Condamnés à décroitre ?

En cet énième dimanche de défaite électorale pour les Verts, qui d’après les estimations s’apprêtent à perdre 8 sièges au Grand Conseil genevois, je m’interroge à chaud sur les raisons d’un tel recul.

Le résultat du bout du Lac n’est en effet que le dernier d’une série malheureusement plutôt longue, qui a débuté le 23 octobre 2011, avec la perte de 5 sièges au parlement fédéral, et s’est poursuivie ces deux dernières années avec des défaites notamment dans le canton de Vaud ( – 5 sièges au Grand Conseil en mars 2012), en Valais et à Neuchâtel, mais aussi en Suisse Allemande.

Que s’est-il passé depuis la fin des années 2000, où les Verts remportaient victoire sur victoire, augmentant sans cesse leur présence dans les parlements et exécutifs communaux et cantonaux, tout comme au Palais Fédéral ?

Bien malin est celui qui peut y répondre avec certitude, même si plusieurs facteurs sont souvent énoncés :

– L’arrivée des Vert’Libéraux tout d’abord, qui auraient capté la partie plus centriste de l’électorat des Verts.

– Un intérêt moins marqué des électeurs et électrices pour les sujets en lien avec l’écologie.

– La reprise de ces thèmes en lien avec l’écologie par les autres partis, qui auraient aujourd’hui des réponses tout aussi convaincantes que les Verts en la matière.

Un simple calcul arithmétique permet de comprendre que l’arrivée de nouveaux partis sur la scène politique réduit inévitablement l’électorat de ceux déjà présents, le “gâteau” électoral devant être partagé entre d’avantage d’acteurs. Et que les Vert’Libéraux piquent des voix plutôt aux Verts et au PLR qu’à l’UDC n’est un secret pour personne.

De même, un survol des programmes électoraux des partis de gauche comme de centre droit semble montrer qu’aujourd’hui tout le monde trouve le développement durable et la protection de l’environnement in-dis-pen-sable.

Alors condamnés à disparaître les Verts ?Hello NO aurai-je envie de dire !
Car toutes celles et ceux qui se réjouissent ici et là de manière plus ou moins cachée de la perte de vitesse des Verts, expliquant que “l’écologie est l’affaire de tout le monde” ou que les Verts sont de dangereux extrémistes ou tout au plus de doux rêveurs oublient que :

– Les résultats électoraux des Verts ces 30 dernières années ont toujours été en dents de scie, avec des phases ascendantes suivies de reculs.

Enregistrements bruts
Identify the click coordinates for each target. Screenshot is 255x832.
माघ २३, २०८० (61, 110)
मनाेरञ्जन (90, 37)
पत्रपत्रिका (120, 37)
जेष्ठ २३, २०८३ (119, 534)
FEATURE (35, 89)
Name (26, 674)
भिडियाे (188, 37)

▶ [Consigne]
Recopiez sans rien y changer le passage de l'extrait sur le recul électoral des Verts qui commence par les mots contenant « Que s’est-il passé » et se termine par « en la matière. ».

▶ [Résultat obtenu]
Que s’est-il passé depuis la fin des années 2000, où les Verts remportaient victoire sur victoire, augmentant sans cesse leur présence dans les parlements et exécutifs communaux et cantonaux, tout comme au Palais Fédéral ?

Bien malin est celui qui peut y répondre avec certitude, même si plusieurs facteurs sont souvent énoncés :

– L’arrivée des Vert’Libéraux tout d’abord, qui auraient capté la partie plus centriste de l’électorat des Verts.

– Un intérêt moins marqué des électeurs et électrices pour les sujets en lien avec l’écologie.

– La reprise de ces thèmes en lien avec l’écologie par les autres partis, qui auraient aujourd’hui des réponses tout aussi convaincantes que les Verts en la matière.